- **Consigne 1**:
Reproduisez mot pour mot, dans l'intervention de Jean-Louis Roumegas, le passage qui s'ouvre sur les mots contenant "Comme je l'ai" et se clôt sur "que j'ai menées.".
- **Consigne 2**:
Les affirmations suivantes concordent-elles avec l'intervention de Jean-Louis Roumegas ? Répondez par oui ou par non à chacune, en citant à l'identique les mots décisifs de l'intervention.
(a) L'amendement vise à remanier profondément le Titre II.
(b) Le Titre II n'a subi aucune modification au Sénat.
(c) L'employeur peut obliger le salarié à reprendre son poste tant que la situation de danger perdure.
- **Consigne 3**:
Reprenez l'intervention de Jean-Louis Roumegas sur le droit d'alerte à la suite de sa dernière phrase et prolongez-la.
╭─ Extrait présenté
Intervention de Jean-Louis Roumegas

Réunion du 23 janvier 2013 à 9h00
Commission des affaires sociales

Photo issue du site de l'Assemblée nationale ou de WikipediaJean-Louis Roumegas, rapporteur :

Cet amendement tend à remanier profondément le Titre II.

Comme je l'ai rapidement évoqué dans mon propos liminaire, ce titre a déjà fait l'objet de modifications importantes au Sénat, sur lesquelles il me paraît nécessaire de revenir aujourd'hui, suite aux auditions des partenaires sociaux que j'ai menées.

J'ai ainsi acquis la conviction que le droit d'alerte en matière sanitaire et environnementale ne pouvait pas être calqué strictement sur le droit d'alerte qui est aujourd'hui accordé aux salariés dans les entreprises en cas de danger grave et imminent. En effet, ce droit d'alerte a pour corollaire un droit de retrait dont les implications sont très importantes puisque l'employeur ne peut obliger le salarié à reprendre son poste tant que la situation de danger perdure.
╰─
╭─ Données fournies
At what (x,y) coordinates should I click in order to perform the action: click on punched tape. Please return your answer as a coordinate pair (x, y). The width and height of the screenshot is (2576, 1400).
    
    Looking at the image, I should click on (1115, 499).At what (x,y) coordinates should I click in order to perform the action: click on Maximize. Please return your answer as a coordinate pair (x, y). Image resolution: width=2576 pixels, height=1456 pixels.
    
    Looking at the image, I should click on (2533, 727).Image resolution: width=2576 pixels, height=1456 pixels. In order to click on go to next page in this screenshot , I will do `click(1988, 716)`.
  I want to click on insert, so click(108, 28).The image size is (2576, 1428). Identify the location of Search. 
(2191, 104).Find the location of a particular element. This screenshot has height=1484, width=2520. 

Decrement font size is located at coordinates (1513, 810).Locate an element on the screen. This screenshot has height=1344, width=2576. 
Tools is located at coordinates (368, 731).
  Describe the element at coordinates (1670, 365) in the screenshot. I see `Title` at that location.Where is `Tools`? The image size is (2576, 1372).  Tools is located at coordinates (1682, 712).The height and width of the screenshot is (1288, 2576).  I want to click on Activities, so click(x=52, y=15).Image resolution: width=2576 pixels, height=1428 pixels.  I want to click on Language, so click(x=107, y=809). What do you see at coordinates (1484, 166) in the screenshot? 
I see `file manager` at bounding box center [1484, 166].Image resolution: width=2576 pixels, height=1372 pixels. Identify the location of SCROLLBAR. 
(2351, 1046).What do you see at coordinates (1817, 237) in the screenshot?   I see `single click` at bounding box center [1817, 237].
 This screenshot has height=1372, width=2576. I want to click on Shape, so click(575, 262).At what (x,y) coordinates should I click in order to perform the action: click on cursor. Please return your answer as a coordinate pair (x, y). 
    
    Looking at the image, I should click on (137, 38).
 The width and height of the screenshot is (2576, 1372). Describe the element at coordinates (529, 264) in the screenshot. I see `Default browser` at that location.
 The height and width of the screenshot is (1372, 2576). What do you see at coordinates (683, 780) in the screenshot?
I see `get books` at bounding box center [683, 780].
╰─
- **Réponse 1**:
Comme je l'ai rapidement évoqué dans mon propos liminaire, ce titre a déjà fait l'objet de modifications importantes au Sénat, sur lesquelles il me paraît nécessaire de revenir aujourd'hui, suite aux auditions des partenaires sociaux que j'ai menées.

- **Réponse 2**:
(a) Oui : « Cet amendement tend à remanier profondément le Titre II. »
(b) Non : « ce titre a déjà fait l'objet de modifications importantes au Sénat »
(c) Non : « l'employeur ne peut obliger le salarié à reprendre son poste tant que la situation de danger perdure »

- **Réponse 3**:
J'ai donc estimé préférable de ne pas mélanger, au sein d'un même article du code du travail, les deux droits d'alerte, afin d'éviter de les mettre sur le même plan, alors qu'ils n'ont ni les mêmes caractéristiques ni les mêmes effets. C'est la raison pour laquelle je propose, par le biais du présent amendement, de créer un chapitre ad hoc au sein du code du travail, pour traiter de la question des alertes en matière de santé publique et d'environnement. Je rappelle que cette source de confusion avait été soulevée, à juste titre, par les organisations patronales, les organisations de salariés et certains membres de l'opposition.

Le second objet de cet amendement est d'améliorer globalement le dispositif d'alerte prévu par le Sénat et d'en préciser, notamment, le circuit.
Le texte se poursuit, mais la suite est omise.